The business of online advertising faces a significant shift too, as search engines move from the listings approach that drives traffic to websites, to a summary approach that promotes the engine’s own AI program.This will likely spark new kinds of tussles.
Google began monetising summary search results in January, for instance, by displaying ads within them, but other platforms are already doing the summaries better. Where the search giant only sometimes responds with a summary, Perplexity AI responds to every query with an in-depth note that contains links to multiple sources. Consensus does the same for scientific papers.

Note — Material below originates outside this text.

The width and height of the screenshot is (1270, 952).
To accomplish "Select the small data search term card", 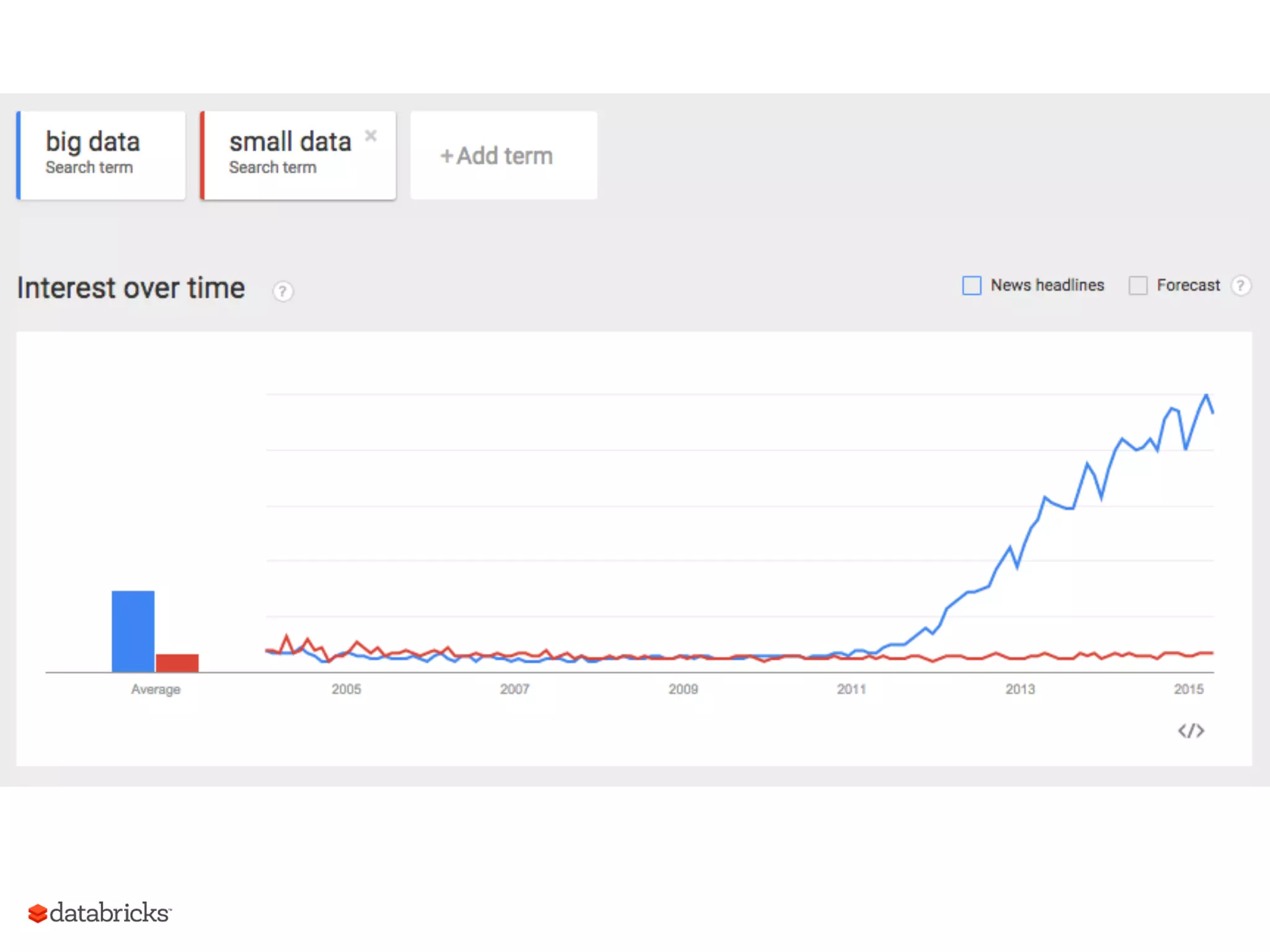I will [x=298, y=156].
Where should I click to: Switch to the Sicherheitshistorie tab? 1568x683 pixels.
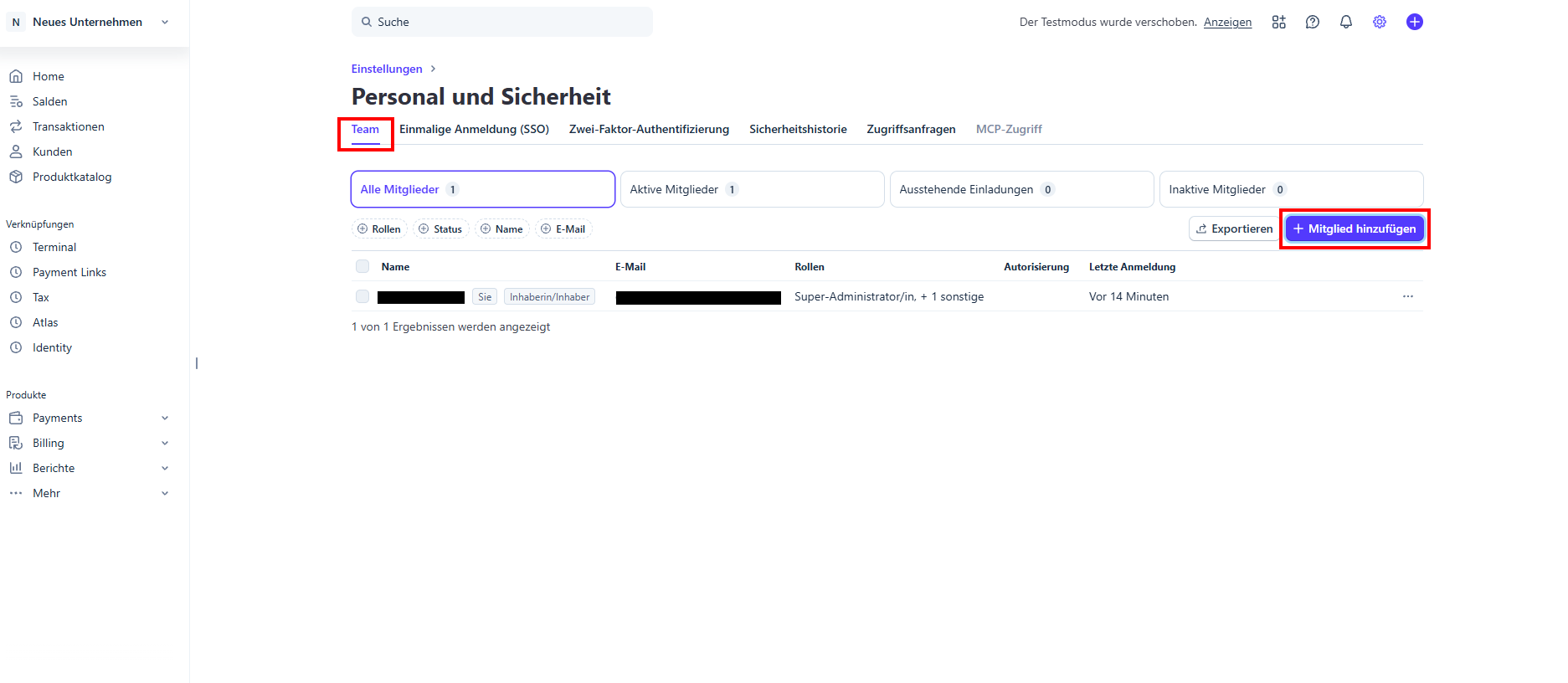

And the Browse for Me feature in the privacy-focused Arc browser’s Arc Search presents a customised web page with information and related links, while blocking ads and trackers.
“These are like personal research assistants, streamlining and personalising every response,” says Kompella. “They are game-changers if one is looking for an in-depth, qualitative analysis-driven response.”
These search services will come at a cost to the content creator — we can expect to soon see copyright- and legislation-linked tussles over what constitutes fair use by such engines — and it could come at a cost to the user, Kompella says.
“It is likely that the internet of the future will be a space of walled gardens,” he adds. “As auto-generated content increases, the hand-crafted content will become more valued and premium material will increasingly be available, and perhaps visible, only to paying subscribers.”
IN NUMBERS: Bigger. Better? A look at our online lives
The average user spends about 40% of their waking hours on the internet, according to DataReportal.com. Every minute, 6.3 million searches are conducted worldwide on Google, and 6,944 prompts are fed into ChatGPT. Take a look at other dramatic findings drawn from the 2023 reports of reference library DataReportal.com, research agency Statista and the cloud solutions company Domo.
*Between 2013 and 2023, the number of internet users around the world nearly doubled, with the number of user profiles growing from 2.7 billion to 5.3 billion.
* India has 751.5 million internet users, as of January, an internet penetration rate of 52.4%.
* Among the most online countries in the world are Norway and Denmark, with 99% internet penetration. Meanwhile, millions remain offline in countries such as North Korea, where reported internet penetration is the lowest in the world, at less than 10%.
* The average user spends 6.5 hours actively online each day, or about 40% of their waking lives. Seeking information, keeping in touch with loved ones and leisure / entertainment account for most of the time spent online, found a 2023 survey by market research company GlobalWebIndex, cited by DataReportal.
* A typical social-media user now spends 2 hours and 23 minutes a day on these platforms — or more than a third of total online time.
* The number of Google searches conducted worldwide is soaring. There were 500,000 queries a day in 1999, 2 million queries a minute in 2013, 5.9 million a minute in 2022, and 6.3 million a minute in 2023.
* ChatGPT currently holds the record for fastest-growing consumer application in history. It had about 13 million unique visitors a day in January 2023, two months after its launch. That figure rose to 100 million monthly active users that month. In November 2023, CEO Sam Altman announced that ChatGPT had reached 100 million weekly active users.
* Digital ad spend has more than doubled in five years, from $331 billion in 2018 to $720 billion in 2023. The bulk of this expenditure now goes towards programmatic advertising, a format that customises the stream of ads for each user, based on data that has been harvested about their online activity, browsing history, spending habits and other such parameters.